5. Security products, supplier management will be consolidated
With major business processes moving to complex cloud environments, there will be a push on the part of enterprises to streamline management of security product suppliers. According to the Gartner prediction report, enterprises will look to adopt cloud delivered secure web gateways (SWGs), cloud access security brokers (CASBs), zero trust network access (ZTNA), and firewall as a service (FaaS) capabilities from the same vendor.
Vendors themselves will consolidate features formerly found in separate applications. “The growing complexity of cloud, cloud-native and devops environments will also lead to consolidation of functionality, with vendors tackling use cases from IT observability for security to cloud security posture management (CSPM), cloud workload protection, cloud asset attack surface management, and more,” says Scott Crawford, research director for information security at 451 Research.
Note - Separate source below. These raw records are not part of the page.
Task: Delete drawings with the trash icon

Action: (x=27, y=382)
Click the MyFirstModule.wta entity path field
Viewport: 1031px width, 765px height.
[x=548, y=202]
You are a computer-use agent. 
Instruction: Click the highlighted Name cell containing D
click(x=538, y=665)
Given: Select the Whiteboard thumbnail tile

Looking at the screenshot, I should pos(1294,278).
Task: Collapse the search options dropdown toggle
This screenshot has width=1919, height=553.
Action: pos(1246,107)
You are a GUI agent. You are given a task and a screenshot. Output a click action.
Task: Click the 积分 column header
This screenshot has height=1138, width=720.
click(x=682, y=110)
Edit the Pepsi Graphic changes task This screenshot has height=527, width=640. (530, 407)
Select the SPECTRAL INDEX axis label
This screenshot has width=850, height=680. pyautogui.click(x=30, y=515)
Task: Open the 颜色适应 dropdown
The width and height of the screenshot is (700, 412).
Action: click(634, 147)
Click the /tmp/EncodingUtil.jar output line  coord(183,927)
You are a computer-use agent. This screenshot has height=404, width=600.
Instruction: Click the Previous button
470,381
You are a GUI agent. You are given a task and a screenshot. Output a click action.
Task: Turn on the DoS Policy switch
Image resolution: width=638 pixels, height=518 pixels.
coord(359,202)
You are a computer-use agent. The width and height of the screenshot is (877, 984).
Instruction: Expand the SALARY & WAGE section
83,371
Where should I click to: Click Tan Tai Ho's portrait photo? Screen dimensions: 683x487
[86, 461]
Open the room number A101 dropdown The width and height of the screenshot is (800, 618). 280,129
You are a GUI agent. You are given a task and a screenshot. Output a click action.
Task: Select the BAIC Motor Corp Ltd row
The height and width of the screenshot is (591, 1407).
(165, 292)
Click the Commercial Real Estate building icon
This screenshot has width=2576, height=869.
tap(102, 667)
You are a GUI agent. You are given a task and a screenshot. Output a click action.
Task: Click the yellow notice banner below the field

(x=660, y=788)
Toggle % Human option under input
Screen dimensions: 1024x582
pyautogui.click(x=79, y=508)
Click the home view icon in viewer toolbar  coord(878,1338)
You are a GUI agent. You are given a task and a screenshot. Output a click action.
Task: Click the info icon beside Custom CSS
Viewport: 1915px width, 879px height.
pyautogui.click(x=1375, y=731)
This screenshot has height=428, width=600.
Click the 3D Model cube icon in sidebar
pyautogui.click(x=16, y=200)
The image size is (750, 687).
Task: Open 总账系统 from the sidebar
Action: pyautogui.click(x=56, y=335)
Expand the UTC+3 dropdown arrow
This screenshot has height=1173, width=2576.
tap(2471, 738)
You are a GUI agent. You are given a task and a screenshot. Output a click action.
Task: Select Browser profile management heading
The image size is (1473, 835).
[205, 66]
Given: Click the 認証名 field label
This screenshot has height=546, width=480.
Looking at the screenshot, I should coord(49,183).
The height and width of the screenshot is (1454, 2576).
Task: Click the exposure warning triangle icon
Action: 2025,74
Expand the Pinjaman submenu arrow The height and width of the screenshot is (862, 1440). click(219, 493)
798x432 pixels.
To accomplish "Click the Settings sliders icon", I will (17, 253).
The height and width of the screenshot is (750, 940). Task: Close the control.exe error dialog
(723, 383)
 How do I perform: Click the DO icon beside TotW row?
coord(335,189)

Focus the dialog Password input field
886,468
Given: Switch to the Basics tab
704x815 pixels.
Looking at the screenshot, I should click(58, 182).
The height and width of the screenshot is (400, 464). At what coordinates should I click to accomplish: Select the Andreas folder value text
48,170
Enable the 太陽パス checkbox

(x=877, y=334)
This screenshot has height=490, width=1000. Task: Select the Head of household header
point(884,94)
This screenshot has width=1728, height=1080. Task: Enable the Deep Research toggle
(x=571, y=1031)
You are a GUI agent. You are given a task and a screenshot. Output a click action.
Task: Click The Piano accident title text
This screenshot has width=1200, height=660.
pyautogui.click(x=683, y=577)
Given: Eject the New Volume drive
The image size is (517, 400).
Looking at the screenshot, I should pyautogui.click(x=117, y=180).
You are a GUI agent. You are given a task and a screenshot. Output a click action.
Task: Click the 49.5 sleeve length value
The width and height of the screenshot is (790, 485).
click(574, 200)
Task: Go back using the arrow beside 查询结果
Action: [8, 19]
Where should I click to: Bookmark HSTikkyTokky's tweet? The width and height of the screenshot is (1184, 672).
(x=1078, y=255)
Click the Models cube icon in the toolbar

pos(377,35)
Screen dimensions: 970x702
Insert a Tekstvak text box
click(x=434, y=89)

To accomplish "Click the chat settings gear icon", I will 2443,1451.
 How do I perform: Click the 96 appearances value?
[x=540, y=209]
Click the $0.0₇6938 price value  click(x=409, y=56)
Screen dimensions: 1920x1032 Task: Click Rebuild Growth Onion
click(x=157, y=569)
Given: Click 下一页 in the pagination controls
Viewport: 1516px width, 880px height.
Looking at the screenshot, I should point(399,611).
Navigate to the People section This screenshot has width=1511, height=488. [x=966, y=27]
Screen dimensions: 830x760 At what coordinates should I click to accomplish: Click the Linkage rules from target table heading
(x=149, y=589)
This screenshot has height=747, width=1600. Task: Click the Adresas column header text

6. Spending on threat detection and response to grow
As significant malware campaigns — including ransomware, spearphishing, and sideloading attacks — proliferated in 2021, CISOs started focusing on getting ahead of cyberattackers in order to protect their businesses. “In 2022, we expect the many high-profile and far-reaching attacks in 2021 to drive further spending in threat detection and response — the area most frequently reported by respondents to our 451 Research Voice of the Enterprise: Information Security surveys, where they either have deployments in pilot/POC or plan to deploy in the next 6-24 months,” says 451’s Crawford.
7. Cyberinsurance premiums will increase
Cyberinsurance will be more expensive, with premiums shooting up, in the wake of recent high-profile cyberattacks. “Cyberinsurances are much more expensive these days as costs surge, and are most likely to continue soaring,” says Constellation’s Miller. “Insurances are like double-edged swords: While they do provide security coverage and have become a ‘must-have’ for organizations, they have also alerted the attackers to asking for even more ransom in the attacks, knowing it’s all covered.” Insurers, hurting from the losses assumed from old policies, are increasing prices by 25%-27% on average, she noted.
8. Use of CDT (customer data tokens) and BAT (basic attention tokens) to rise
Several experts have been predicting the launch of blockchain-enabled tokens as compensation to security-conscious customers for gathering and using their data. “In the coming few years, 25% of the Fortune Global 500 will employ blockchain-enabled CDT and BAT to compensate their customers,” according to a report by IDC.
“The idea of compensating visitors/customers with tokens for their time, data, or mere attention has long been an attractive concept to marketers who keep watching the impact and outcomes of their media investments,” adds Constellation’s Miller, citing Brave, an open-source web browser. “One such model recently announced by Brave could be a testing ground to see if even the most privacy-aware and sensitive users like Brave users are willing to watch ads or engage with ad-sponsored content in exchange for a BAT that could be used to support publishers and content producers.” Brave encourages users to turn on optional ads in exchange for BATs as a reward for their attention to the generated content. Users may pass their tokens to publishers as a way to support selected sites or retain them to, for example, exchange them for premium content.